Problem details —
Leaving out all images, write out the records that follow exactly.

Stored data
:::::
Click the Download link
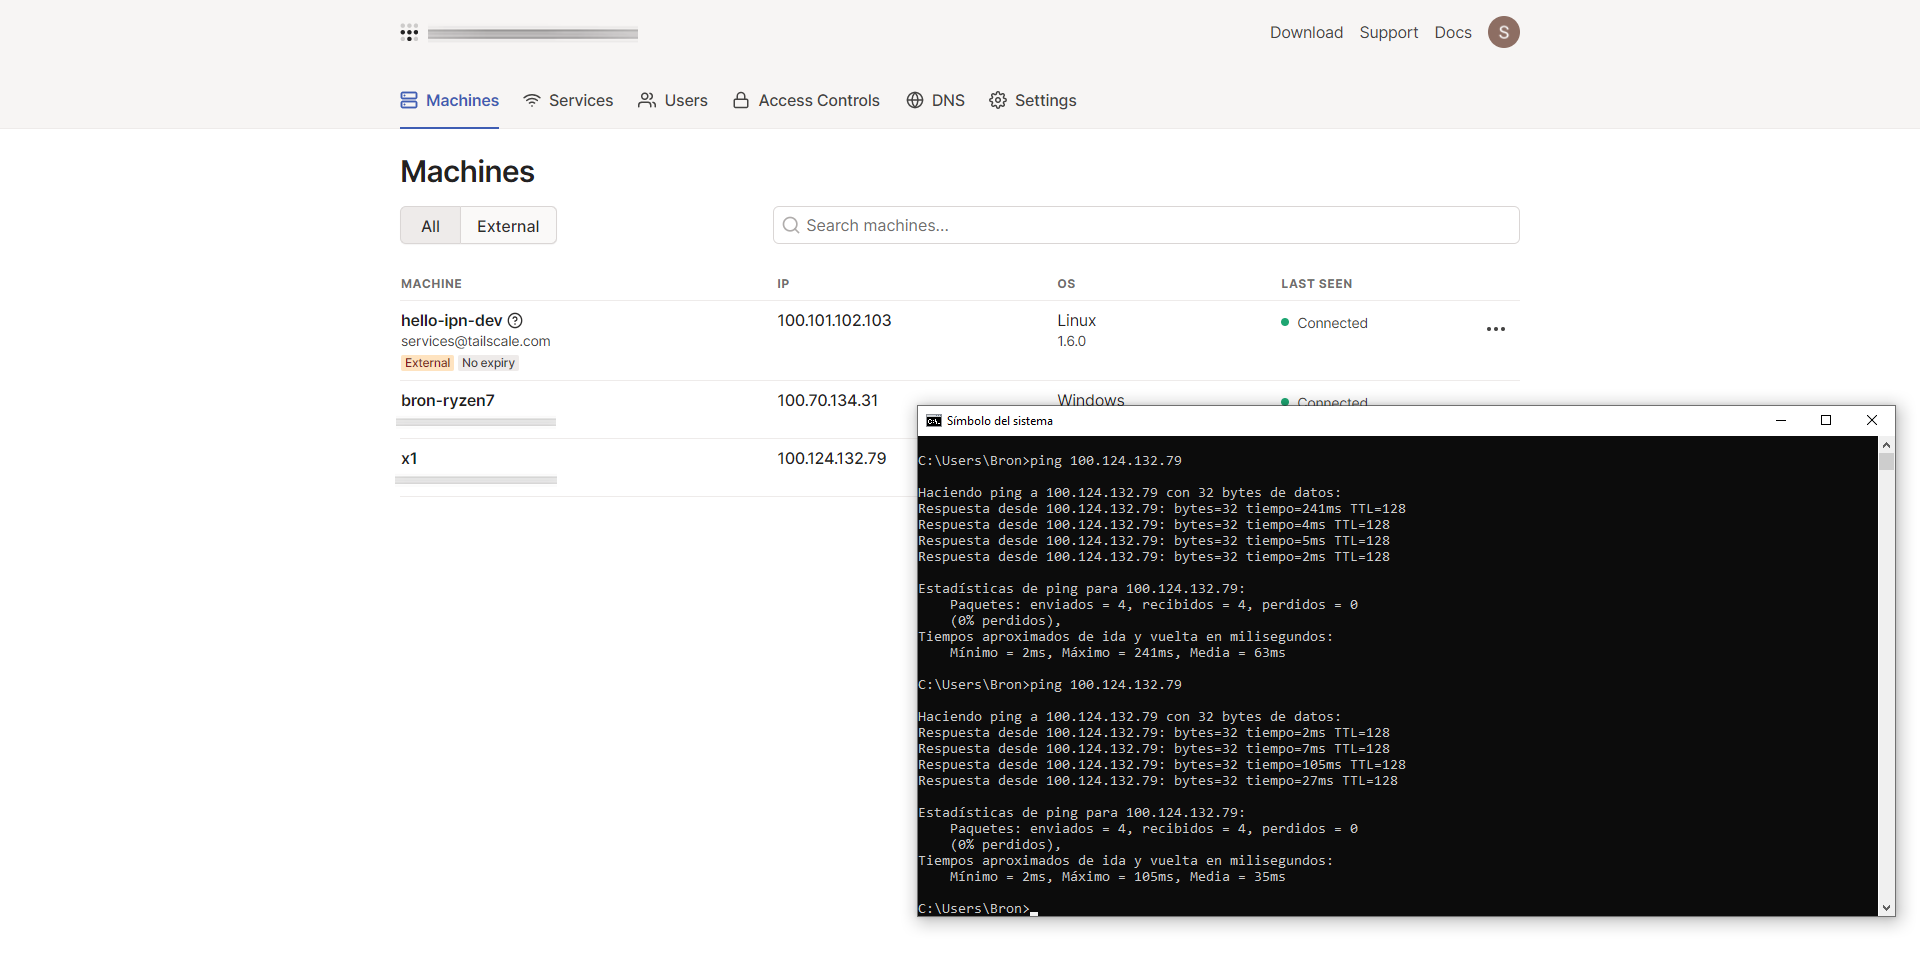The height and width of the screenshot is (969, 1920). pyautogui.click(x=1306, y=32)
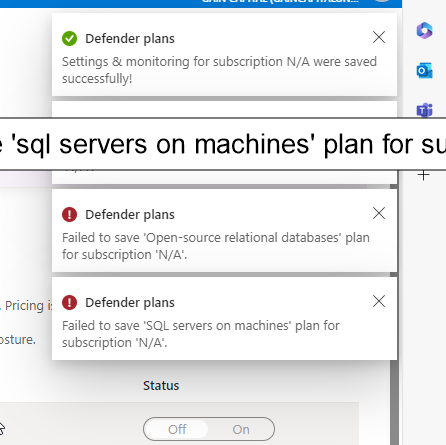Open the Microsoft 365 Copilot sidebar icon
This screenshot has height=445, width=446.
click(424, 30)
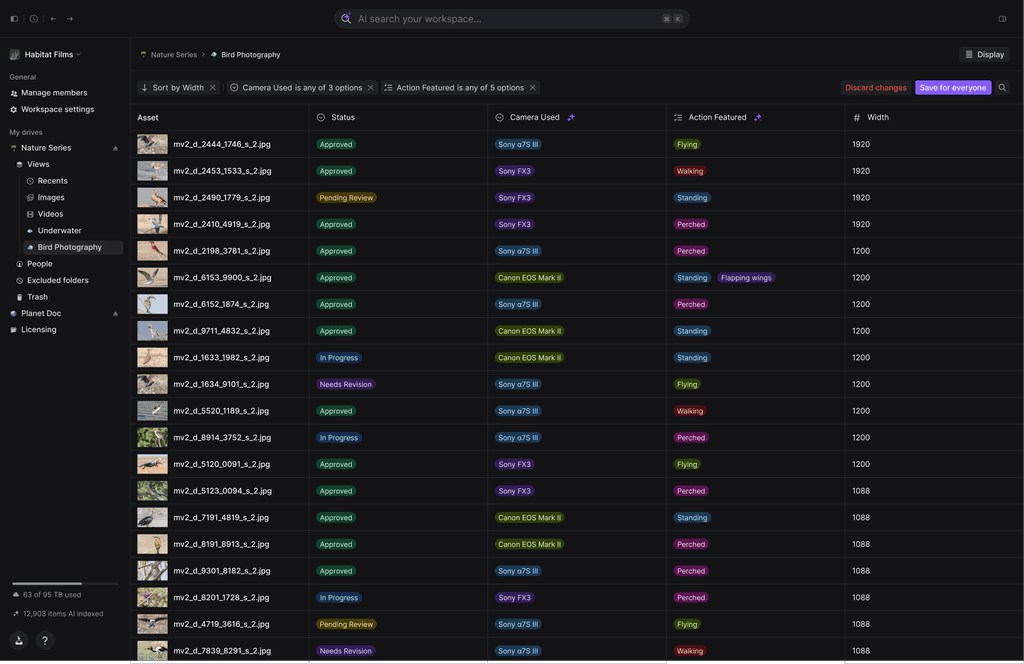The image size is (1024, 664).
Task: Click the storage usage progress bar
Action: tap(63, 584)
:::::
Finished exercise —
Click the Download link
The height and width of the screenshot is (969, 1920). pyautogui.click(x=1306, y=32)
Open the Microsoft 365 Copilot sidebar icon
This screenshot has height=445, width=446.
click(424, 30)
The image size is (1024, 664).
Task: Click the storage usage progress bar
Action: tap(63, 584)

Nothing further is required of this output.